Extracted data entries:

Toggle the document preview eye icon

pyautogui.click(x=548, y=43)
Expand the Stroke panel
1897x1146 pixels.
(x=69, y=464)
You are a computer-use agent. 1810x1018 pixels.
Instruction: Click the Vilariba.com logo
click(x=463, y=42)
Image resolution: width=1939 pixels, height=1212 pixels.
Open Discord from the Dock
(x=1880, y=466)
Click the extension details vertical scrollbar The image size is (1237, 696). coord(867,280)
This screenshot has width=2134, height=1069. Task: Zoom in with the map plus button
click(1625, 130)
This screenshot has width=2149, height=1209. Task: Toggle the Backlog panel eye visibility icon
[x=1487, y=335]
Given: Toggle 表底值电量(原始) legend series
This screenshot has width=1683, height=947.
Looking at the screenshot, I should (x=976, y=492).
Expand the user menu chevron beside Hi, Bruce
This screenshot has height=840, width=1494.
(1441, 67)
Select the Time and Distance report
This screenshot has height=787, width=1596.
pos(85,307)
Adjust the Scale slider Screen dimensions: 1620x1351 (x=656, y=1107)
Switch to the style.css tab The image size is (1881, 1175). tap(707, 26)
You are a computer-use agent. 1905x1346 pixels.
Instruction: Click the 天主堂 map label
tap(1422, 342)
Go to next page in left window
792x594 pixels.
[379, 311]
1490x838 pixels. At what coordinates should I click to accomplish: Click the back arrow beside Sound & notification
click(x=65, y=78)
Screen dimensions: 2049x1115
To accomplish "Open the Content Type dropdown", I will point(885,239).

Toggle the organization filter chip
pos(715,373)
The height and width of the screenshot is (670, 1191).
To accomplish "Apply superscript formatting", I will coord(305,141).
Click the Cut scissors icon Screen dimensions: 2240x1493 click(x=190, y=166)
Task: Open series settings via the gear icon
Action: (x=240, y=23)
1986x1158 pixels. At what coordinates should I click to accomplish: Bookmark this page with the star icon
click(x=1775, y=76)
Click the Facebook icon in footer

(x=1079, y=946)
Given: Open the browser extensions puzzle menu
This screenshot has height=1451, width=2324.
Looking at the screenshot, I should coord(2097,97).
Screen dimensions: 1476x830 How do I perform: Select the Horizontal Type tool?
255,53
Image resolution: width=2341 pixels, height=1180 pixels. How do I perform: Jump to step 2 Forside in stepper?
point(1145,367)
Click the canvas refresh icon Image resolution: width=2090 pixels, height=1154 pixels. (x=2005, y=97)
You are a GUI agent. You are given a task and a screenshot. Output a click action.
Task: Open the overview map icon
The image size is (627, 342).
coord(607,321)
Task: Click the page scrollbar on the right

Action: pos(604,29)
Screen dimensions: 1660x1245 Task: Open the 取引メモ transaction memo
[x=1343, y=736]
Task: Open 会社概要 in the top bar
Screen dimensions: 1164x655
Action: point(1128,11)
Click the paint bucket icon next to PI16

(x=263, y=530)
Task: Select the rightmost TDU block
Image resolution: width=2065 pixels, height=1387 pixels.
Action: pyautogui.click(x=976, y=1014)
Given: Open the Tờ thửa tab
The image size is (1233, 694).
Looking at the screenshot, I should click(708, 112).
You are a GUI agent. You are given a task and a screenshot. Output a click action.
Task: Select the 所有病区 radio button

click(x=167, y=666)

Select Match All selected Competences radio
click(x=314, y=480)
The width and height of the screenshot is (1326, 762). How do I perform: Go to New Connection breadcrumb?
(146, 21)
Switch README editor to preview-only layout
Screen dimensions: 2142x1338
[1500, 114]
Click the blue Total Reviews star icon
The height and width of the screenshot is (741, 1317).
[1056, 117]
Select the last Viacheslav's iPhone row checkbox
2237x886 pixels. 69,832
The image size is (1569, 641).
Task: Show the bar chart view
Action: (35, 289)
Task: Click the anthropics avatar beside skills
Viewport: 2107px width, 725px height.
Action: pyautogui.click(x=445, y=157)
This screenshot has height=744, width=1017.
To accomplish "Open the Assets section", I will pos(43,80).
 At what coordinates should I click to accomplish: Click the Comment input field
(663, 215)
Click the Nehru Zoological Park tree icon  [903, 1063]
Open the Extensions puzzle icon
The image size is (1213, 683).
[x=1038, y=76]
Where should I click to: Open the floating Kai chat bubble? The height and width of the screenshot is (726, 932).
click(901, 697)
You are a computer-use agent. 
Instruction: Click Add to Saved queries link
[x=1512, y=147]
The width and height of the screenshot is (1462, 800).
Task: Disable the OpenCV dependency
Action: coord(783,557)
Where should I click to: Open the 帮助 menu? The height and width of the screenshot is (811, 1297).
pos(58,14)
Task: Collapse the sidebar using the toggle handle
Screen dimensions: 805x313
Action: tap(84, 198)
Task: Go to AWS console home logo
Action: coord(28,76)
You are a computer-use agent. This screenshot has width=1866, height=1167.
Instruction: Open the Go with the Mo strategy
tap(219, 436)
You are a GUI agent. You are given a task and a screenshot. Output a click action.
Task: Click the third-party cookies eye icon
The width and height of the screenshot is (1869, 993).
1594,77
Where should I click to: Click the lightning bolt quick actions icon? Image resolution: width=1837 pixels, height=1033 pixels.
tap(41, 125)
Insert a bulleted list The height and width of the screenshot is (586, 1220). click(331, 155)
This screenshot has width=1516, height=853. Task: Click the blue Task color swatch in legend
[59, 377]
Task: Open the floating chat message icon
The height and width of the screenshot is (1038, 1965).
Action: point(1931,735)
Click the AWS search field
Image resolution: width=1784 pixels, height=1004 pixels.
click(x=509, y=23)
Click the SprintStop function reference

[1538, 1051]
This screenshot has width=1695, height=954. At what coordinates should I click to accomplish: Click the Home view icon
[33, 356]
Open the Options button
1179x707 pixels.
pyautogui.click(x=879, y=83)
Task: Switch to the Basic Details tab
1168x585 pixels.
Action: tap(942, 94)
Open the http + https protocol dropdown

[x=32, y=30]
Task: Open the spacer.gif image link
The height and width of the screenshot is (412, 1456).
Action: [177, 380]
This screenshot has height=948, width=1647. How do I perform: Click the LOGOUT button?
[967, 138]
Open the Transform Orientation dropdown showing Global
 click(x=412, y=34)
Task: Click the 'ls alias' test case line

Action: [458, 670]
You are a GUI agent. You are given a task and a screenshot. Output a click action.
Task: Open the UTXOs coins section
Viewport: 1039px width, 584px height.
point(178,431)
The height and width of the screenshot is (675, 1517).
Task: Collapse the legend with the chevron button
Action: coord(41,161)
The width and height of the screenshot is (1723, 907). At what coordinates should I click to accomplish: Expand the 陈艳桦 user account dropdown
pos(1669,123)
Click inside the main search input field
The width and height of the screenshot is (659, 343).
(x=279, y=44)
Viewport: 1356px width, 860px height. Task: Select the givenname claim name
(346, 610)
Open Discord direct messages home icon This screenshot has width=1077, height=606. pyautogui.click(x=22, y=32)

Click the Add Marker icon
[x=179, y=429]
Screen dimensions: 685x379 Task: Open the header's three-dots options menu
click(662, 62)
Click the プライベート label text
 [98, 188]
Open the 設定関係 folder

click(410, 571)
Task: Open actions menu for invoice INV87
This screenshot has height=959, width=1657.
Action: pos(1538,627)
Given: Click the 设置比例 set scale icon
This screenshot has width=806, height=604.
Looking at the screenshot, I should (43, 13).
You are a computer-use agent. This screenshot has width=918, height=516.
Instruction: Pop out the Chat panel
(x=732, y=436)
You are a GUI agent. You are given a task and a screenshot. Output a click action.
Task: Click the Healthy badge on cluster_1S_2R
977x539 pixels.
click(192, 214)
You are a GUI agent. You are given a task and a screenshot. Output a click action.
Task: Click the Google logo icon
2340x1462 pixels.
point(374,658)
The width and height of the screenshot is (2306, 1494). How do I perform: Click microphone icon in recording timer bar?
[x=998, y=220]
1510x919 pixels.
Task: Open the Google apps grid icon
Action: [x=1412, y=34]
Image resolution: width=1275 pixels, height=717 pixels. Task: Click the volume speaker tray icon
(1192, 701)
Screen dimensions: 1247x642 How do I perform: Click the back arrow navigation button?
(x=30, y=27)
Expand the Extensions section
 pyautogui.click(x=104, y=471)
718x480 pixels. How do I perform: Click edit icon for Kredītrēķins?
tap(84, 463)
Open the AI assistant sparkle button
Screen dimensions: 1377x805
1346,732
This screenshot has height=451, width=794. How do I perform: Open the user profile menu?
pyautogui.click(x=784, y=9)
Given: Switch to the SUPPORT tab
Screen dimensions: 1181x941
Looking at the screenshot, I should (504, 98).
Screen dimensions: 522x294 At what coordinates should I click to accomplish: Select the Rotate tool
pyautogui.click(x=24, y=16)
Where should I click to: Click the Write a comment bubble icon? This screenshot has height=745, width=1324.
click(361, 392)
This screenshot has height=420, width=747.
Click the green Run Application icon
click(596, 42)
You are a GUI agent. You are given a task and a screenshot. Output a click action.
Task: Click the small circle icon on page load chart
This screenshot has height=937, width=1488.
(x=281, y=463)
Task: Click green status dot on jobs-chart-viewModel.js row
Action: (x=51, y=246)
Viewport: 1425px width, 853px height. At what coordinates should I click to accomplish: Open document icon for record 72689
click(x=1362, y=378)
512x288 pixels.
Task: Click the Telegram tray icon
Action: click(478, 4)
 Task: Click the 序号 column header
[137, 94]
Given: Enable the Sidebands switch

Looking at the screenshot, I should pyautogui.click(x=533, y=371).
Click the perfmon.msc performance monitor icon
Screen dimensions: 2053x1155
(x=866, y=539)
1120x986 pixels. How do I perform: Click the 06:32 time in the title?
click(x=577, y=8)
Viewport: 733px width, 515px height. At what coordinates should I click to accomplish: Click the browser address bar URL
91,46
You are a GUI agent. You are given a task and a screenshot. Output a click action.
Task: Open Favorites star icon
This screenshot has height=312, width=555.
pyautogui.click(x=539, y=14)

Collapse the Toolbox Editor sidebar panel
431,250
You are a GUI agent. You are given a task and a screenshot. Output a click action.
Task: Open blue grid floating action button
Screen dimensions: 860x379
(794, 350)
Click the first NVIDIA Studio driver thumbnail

### WHAT YOU NEED TO DO
A bare number is the expected answer: the tally of lines in the records above holding "will".

### EXERCISE SOLUTION
3